Applied Research ∎  Biochemistry ∎  Industry

After earning his Ph.D. in biological chemistry in 2006, Peter Rye found himself part of the biotech merger and acquisition dance

“I took a job with BioTrove, a company with 2 business units, Open Array and RapidFire.  I worked in the RapidFire business unit,” he says. “In 2009, Life Technologies bought the Open Array business unit, allowing my business unit to "spin out" and become its own independently-operated company, BIOCIUS.  In 2011, BIOCIUS was purchased by Agilent and I have worked there since.”

So while Rye’s resume looks varied, he’s actually been able to stay with the same group of people. “It has been valuable to work under small and big company structures,” he says. “They each have their pros and cons.”

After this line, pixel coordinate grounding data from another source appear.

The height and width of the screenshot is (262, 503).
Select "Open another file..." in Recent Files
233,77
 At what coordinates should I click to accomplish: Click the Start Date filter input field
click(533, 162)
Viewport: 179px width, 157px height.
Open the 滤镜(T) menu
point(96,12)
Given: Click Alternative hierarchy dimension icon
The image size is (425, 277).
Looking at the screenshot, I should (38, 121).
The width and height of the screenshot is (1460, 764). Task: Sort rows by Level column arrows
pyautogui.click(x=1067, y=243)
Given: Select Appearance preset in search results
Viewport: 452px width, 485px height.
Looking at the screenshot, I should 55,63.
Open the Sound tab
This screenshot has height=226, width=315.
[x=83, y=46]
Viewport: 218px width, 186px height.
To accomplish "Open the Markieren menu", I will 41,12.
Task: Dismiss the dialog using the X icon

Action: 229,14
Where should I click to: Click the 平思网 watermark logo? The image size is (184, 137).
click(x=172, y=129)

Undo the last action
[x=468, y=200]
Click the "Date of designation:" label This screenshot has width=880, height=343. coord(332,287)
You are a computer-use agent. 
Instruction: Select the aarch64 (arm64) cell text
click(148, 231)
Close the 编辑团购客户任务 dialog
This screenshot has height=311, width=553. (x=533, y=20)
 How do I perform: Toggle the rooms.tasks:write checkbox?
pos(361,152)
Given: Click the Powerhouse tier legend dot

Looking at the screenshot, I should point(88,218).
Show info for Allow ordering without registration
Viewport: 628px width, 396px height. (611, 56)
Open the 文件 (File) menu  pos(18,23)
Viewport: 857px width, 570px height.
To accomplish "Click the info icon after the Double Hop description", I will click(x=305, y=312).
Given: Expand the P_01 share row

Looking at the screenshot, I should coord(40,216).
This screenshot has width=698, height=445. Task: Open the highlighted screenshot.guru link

Against a background of change, Rye works according to a favorite Indira Gandhi quote: "There are two kinds of people, those who do the work and those who take the credit. Try to be in the first group; there is less competition there."

Today at Agilent, much of his time is spent talking—and listening—to customers, working to customize solutions for their problems. “They come to us with a problem/challenge, and we get to engineer a solution,” Rye says. “It is fulfilling to help people with their lab needs.”

Peter Rye is Senior Scientist with Agilent Technologies. This is how he works.

What's a typical day on the job like?

In a typical week, I will spend 25% of my time working on new applications in the lab, 50% of my time analyzing, planning, and discussing experiments with customers, and 25% of my time conducting research for customers in the lab.

Are there any apps or software you can't live without?    

My work utilizes mass spectrometry.  So, I like to have at least one of every kind of mass spectrometer possible. 

What is your work environment like?

My desk is located in a cubicle farm. I like that setting better than an office because it encourages discussion with colleagues. I have my own bench in the lab, which has space for up to 10 people.  Usually, however, there are only 1-4 other people working at the same time. We have more than 10 mass specs, 10 RapidFires, many LC stacks, centrifuges, and everything else that you would find in a typical lab. 

Do you have a typical 9-to-5 work schedule?

I work just over 40 hours a week. Overtime is sometimes required at the end of the year when business accelerates, but in general the environment is not super stressful. We are all very busy, but it's not in an unhealthy way. 

What's your best productivity trick?

Time management. We all have things we need to do. Some of those things take 5 minutes, and some of those things take 4 hours. The trick is managing all those tasks to get as many done as possible. 

What's the best career advice you've received?   

Don't say no (often, at least).  Shutting doors isn't a good way to get anywhere.

Do you have any special talents that make you a great fit for your job?

I listen more than I talk.  It's hard to get anywhere with a customer if they don't think you understand their needs.

What essential habit do you have now that you wish you'd started much earlier?

When faced with a challenge or a new task, don't shy away. Determine what you need to know to get it done, figure out how you will come to know those things, and take action. 

 

We all have things we need to do. Some of those things take 5 minutes, and some of those things take 4 hours. The trick is managing all those tasks to get as many done as possible."